### THE TASK
All records should be reproduced verbatim.

+++ THE RECORDS

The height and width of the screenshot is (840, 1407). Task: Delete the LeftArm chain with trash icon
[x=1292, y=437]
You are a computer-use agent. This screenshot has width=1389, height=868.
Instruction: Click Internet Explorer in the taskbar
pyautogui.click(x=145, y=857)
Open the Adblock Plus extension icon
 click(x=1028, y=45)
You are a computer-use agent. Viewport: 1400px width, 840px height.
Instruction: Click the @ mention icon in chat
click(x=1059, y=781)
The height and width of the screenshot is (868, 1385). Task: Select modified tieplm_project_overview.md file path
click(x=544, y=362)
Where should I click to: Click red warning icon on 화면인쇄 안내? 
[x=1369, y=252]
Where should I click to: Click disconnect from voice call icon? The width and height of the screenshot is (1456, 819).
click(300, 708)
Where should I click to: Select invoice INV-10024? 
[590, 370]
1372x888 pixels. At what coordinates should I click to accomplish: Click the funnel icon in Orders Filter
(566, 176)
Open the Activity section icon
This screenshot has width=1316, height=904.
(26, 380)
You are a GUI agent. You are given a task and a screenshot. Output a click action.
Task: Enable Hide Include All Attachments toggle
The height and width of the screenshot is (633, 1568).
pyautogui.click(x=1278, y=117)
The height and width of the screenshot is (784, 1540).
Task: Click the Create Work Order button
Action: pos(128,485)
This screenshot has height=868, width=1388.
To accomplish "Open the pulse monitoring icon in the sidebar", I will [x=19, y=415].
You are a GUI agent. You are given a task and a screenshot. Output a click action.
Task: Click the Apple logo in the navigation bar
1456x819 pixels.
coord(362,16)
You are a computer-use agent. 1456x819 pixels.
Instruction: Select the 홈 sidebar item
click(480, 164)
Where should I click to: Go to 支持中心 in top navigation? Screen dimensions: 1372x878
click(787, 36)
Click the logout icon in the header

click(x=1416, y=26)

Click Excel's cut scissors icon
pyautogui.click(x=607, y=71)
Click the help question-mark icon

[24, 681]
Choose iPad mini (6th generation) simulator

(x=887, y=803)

++++++

### WRITTEN RESPONSE
The height and width of the screenshot is (840, 1407). Task: Delete the LeftArm chain with trash icon
[x=1292, y=437]
You are a computer-use agent. This screenshot has width=1389, height=868.
Instruction: Click Internet Explorer in the taskbar
pyautogui.click(x=145, y=857)
Open the Adblock Plus extension icon
 click(x=1028, y=45)
You are a computer-use agent. Viewport: 1400px width, 840px height.
Instruction: Click the @ mention icon in chat
click(x=1059, y=781)
The height and width of the screenshot is (868, 1385). Task: Select modified tieplm_project_overview.md file path
click(x=544, y=362)
Where should I click to: Click red warning icon on 화면인쇄 안내? 
[x=1369, y=252]
Where should I click to: Click disconnect from voice call icon? The width and height of the screenshot is (1456, 819).
click(300, 708)
Where should I click to: Select invoice INV-10024? 
[590, 370]
1372x888 pixels. At what coordinates should I click to accomplish: Click the funnel icon in Orders Filter
(566, 176)
Open the Activity section icon
This screenshot has width=1316, height=904.
(26, 380)
You are a GUI agent. You are given a task and a screenshot. Output a click action.
Task: Enable Hide Include All Attachments toggle
The height and width of the screenshot is (633, 1568).
pyautogui.click(x=1278, y=117)
The height and width of the screenshot is (784, 1540).
Task: Click the Create Work Order button
Action: pos(128,485)
This screenshot has height=868, width=1388.
To accomplish "Open the pulse monitoring icon in the sidebar", I will [x=19, y=415].
You are a GUI agent. You are given a task and a screenshot. Output a click action.
Task: Click the Apple logo in the navigation bar
1456x819 pixels.
coord(362,16)
You are a computer-use agent. 1456x819 pixels.
Instruction: Select the 홈 sidebar item
click(480, 164)
Where should I click to: Go to 支持中心 in top navigation? Screen dimensions: 1372x878
click(787, 36)
Click the logout icon in the header

click(x=1416, y=26)

Click Excel's cut scissors icon
pyautogui.click(x=607, y=71)
Click the help question-mark icon

[24, 681]
Choose iPad mini (6th generation) simulator

(x=887, y=803)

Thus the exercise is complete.